- _THE RECORDS_:
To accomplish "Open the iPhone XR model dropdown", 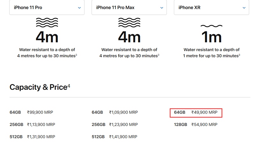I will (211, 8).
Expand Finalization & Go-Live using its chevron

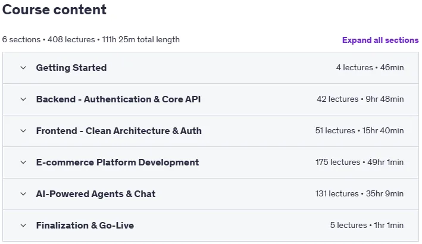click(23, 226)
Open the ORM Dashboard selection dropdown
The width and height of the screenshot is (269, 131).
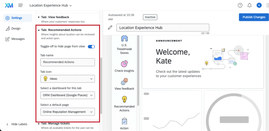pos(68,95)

- _EXERCISE REQUIREMENTS_: Only the lines from the line with "Expand Finalization &" through the closing line of the data, both included, should be set down, exactly as written and without pictures.

- _ANSWER BOX_:
Expand Finalization & Go-Live using its chevron

click(23, 226)
Open the ORM Dashboard selection dropdown
The width and height of the screenshot is (269, 131).
pos(68,95)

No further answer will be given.